Now, at Chartcrush, we don’t do “chart years.” Instead, we factor every song’s full run on the weekly charts into whichever year it got the most ranking points, so we’ve got this one at #7 for ’77, not #93!
It’s a group formed in Germany, fronted by U.S. Serviceman Johnnie Wilder, built around the songs and keyboards of an unknown Brit named Rod Temperton—who in just three years would be working with Quincy Jones and writing “Rock with You,” “Off the Wall,” and “Thriller” for Michael Jackson. Rounding out the lineup, Wilder’s brother Keith from Dayton, Ohio, plus another Brit, a Czechoslovakian, a Jamaican and a Bass Player from Switzerland.

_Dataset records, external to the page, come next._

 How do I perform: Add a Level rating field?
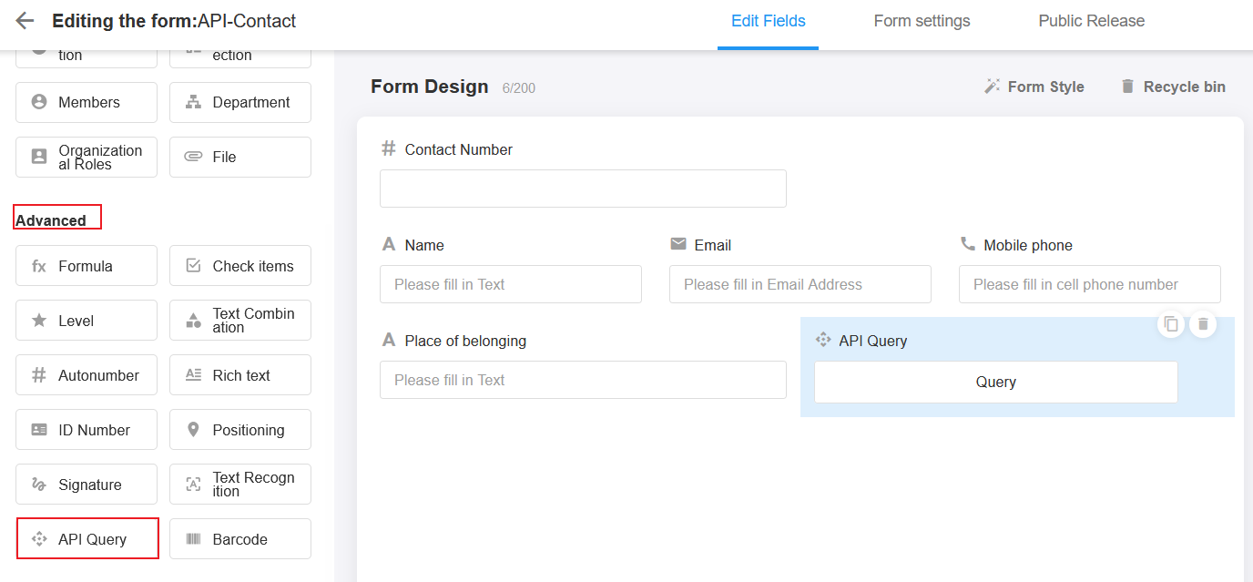click(87, 321)
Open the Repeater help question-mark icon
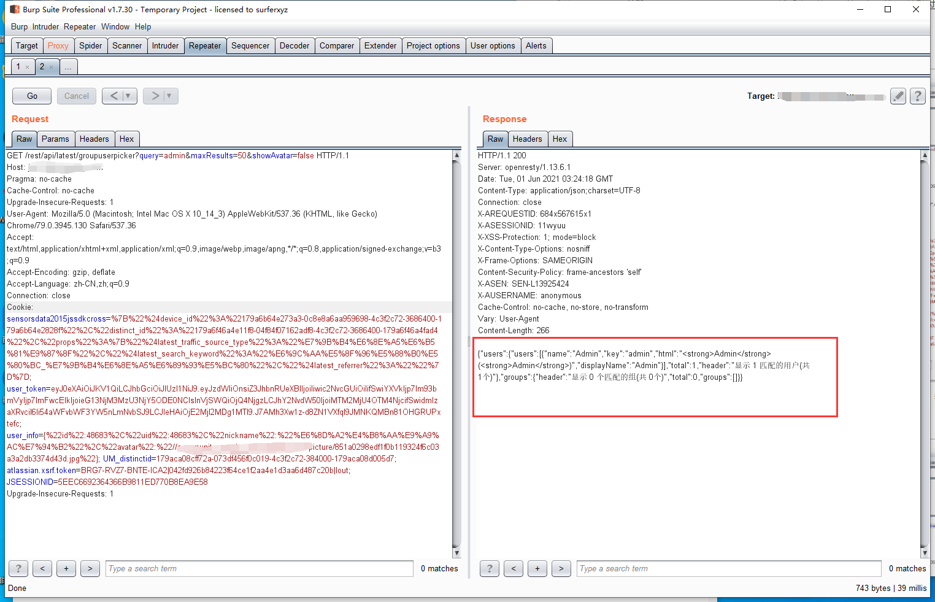Screen dimensions: 935x602 coord(917,96)
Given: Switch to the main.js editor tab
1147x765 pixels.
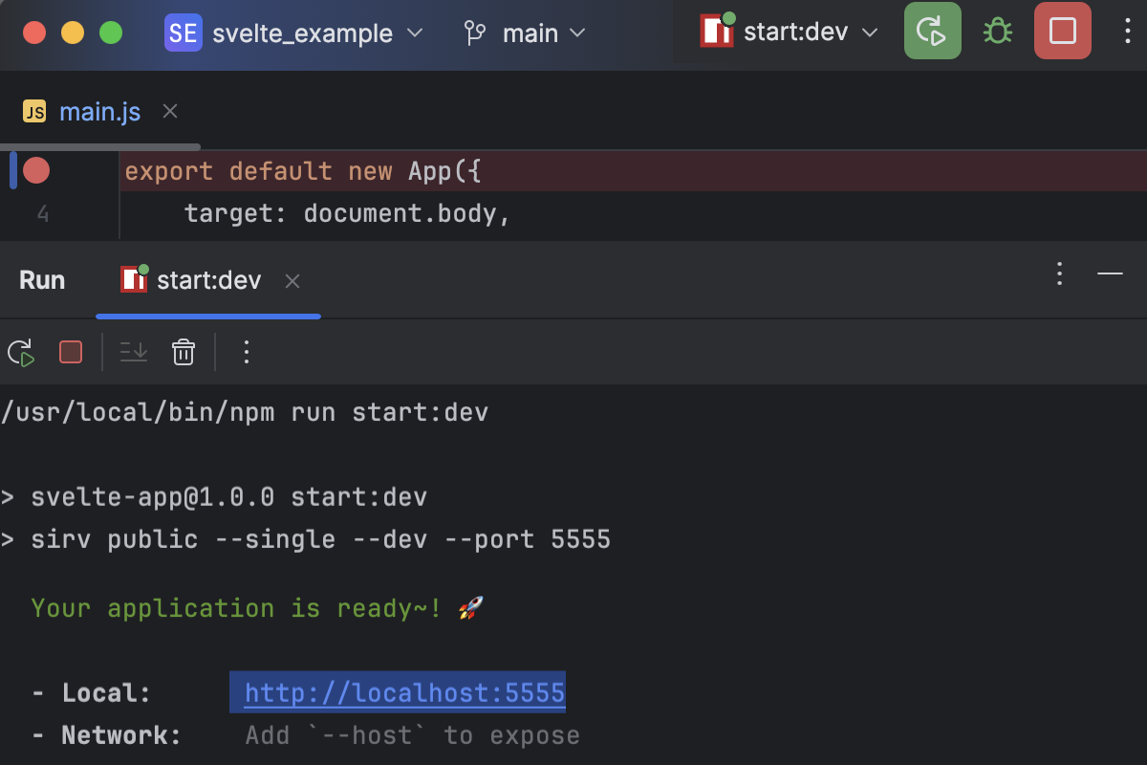Looking at the screenshot, I should click(x=99, y=111).
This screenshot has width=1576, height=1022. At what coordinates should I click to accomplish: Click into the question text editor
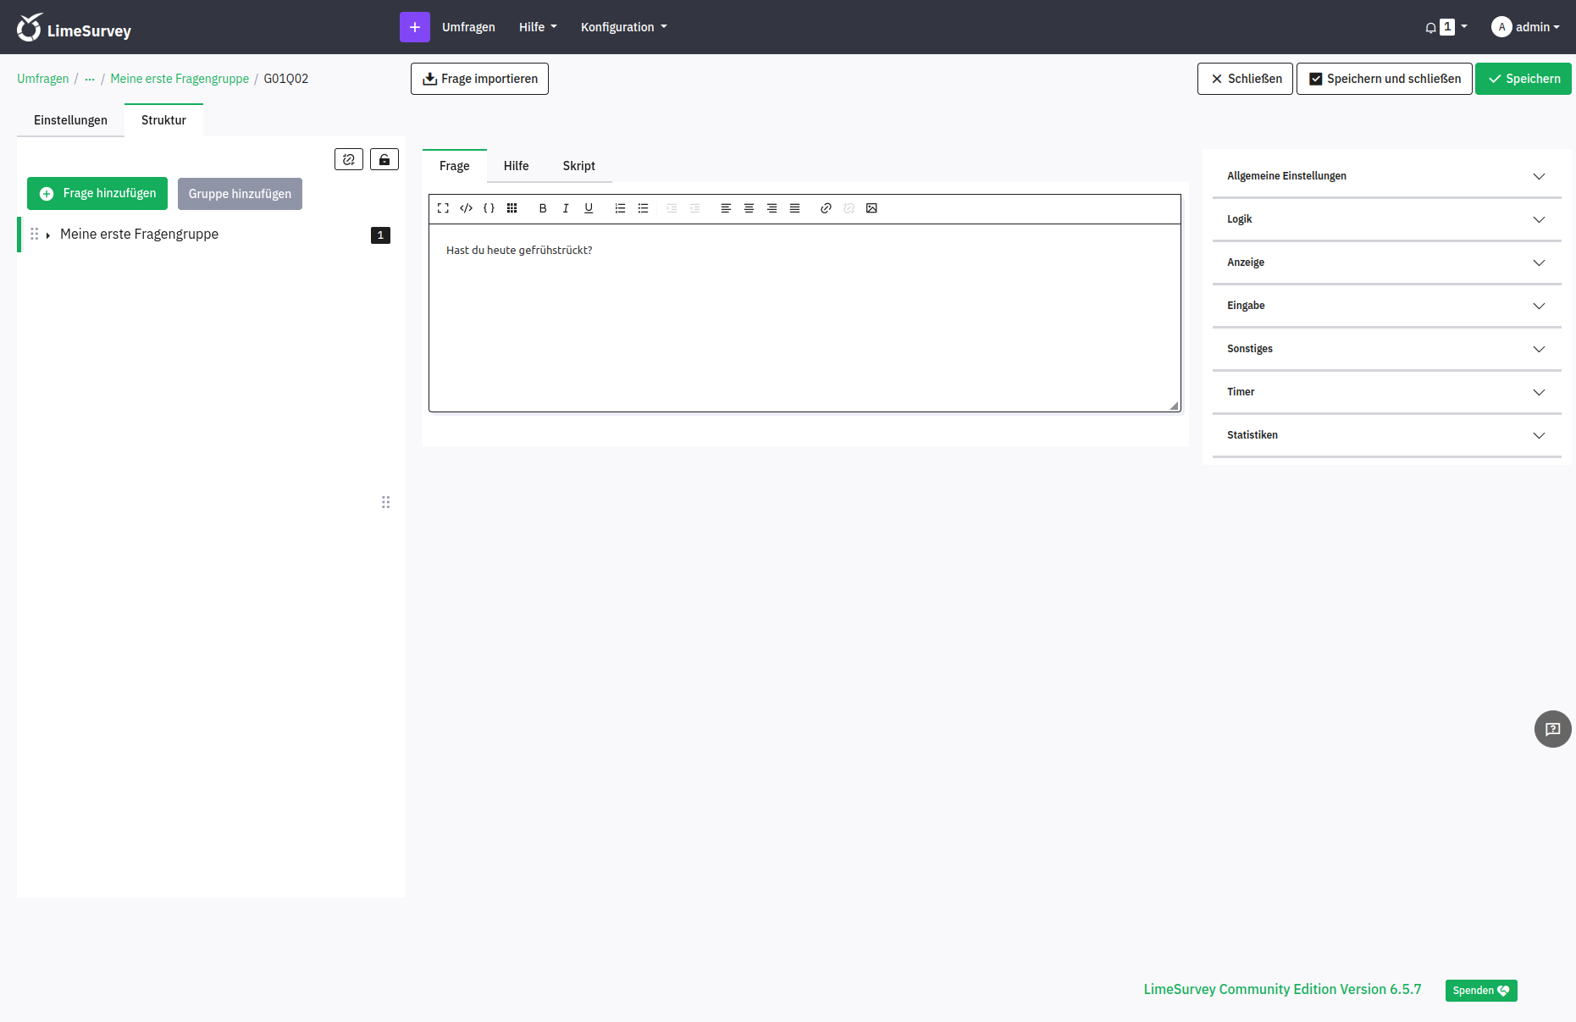[x=805, y=322]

They made their debut album in ’76 after moving to London, and our #7 song hit in the U.K. in January ’77—but took nearly a full year to catch on in the States. And no thanks to Discos—at least not the elite ones Billboard was surveying for its National Disco Action chart at the time. It barely cracked that chart at #36. But it was a huge Pop hit, #2 for two weeks in November while the unstoppable juggernaut we’ll be hearing later at #1 was racking up its record-breaking ten weeks at the top of the Hot100. At #7, it’s Heatwave’s “Boogie Nights.”
Heatwave, “Boogie Nights” at #7 on our Chartcrush Countdown of 1977’s top ten hits—again, not a song you were likely to hear in an upscale disco in ’77—DJ’s preferring sleek, orchestrated, rhythmically consistent tracks for seamless mixing and a continuous, hypnotic 4/4 pulse. Even Kool & The Gang, edged out of Discos for the same reason, until “Ladies Night” in late ’79.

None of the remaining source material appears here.